A blog post at Whispers in the Loggia drew my attention to Cardinal Peter Turkson of Ghana. I had never heard of him, but I’m glad now that I have. Turkson is Ghana’s first cardinal and was the spokesman for October’s Synod of Bishops for Africa. He may soon be heading up the Vatican congregation for peace and justice. He is a rising star in the world church and is rumored to be a potential candidate for pope at the next conclave.
Why are we interested? The Cardinal says a lot of worthwhile things that relate to the mission of Christian initiation. A 2007 interview in the Times of London contains some of them. The interview shows that Cardinal Turkson is deeply concerned with evangelization. Moreover, he seems to have a grasp of the problems associated with a “notional Christianity.” Here it is, in his own words:
I think that our traditional way of making people Catholic needs to be reconsidered. The declaration that Jesus is Lord is meant to be an expression of a person’s commitment. It’s like somebody being offered knowledge of a person and consciously accepting to enter into a relationship with that person and establish personal ties.
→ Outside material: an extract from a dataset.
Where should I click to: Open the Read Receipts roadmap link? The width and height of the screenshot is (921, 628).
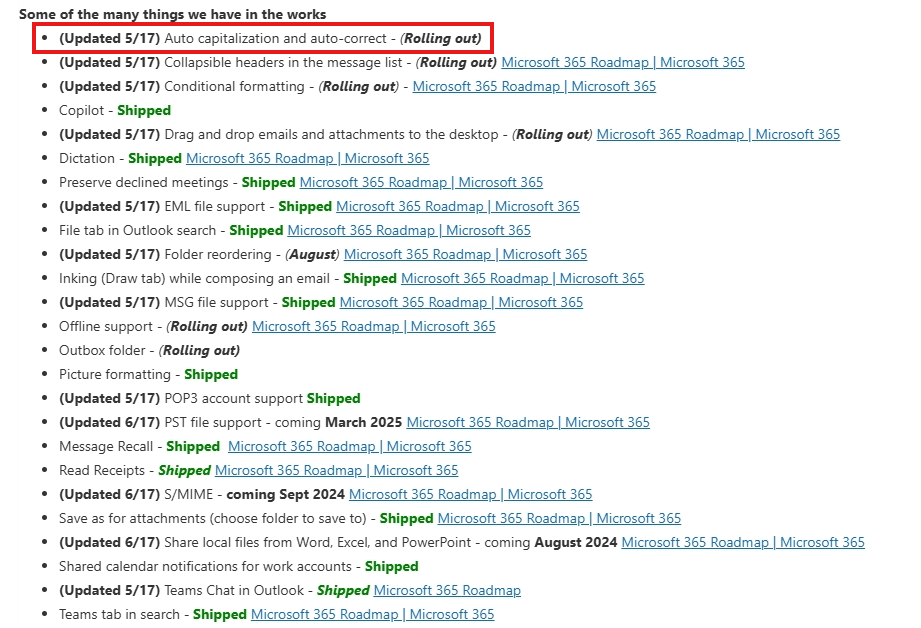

This is what holds people in these evangelical churches.
He added that some priests and bishops were products of “notional Christianity”—they had been brought up in a Catholic home, had a Catholic education, and learned their theology in seminary, but they had never experienced a personal conversion.
The danger facing the Catholic Church in Africa is that we just feed people with a few notions. Who is God? What is the Trinity? What is a sacrament? These definitions can be learnt by heart and just repeated to anybody who asks questions.
He is speaking from within an African context, but the issue exists in North America too. In fact, a lot of catechumenate leaders have been working hard to remedy exactly the problem that Cardinal Turkson identifies. We need a way of making people Catholic that fosters a relationship and forges a commitment. “Notional Christianity” will not cut it in today’s world with all its challenges. Cardinal Turkson goes on to say:
At the second synod for Africa we must look at how we are a Church in Africa. Rwanda was supposed to be 99 per cent Catholic. How could it end up with a genocide?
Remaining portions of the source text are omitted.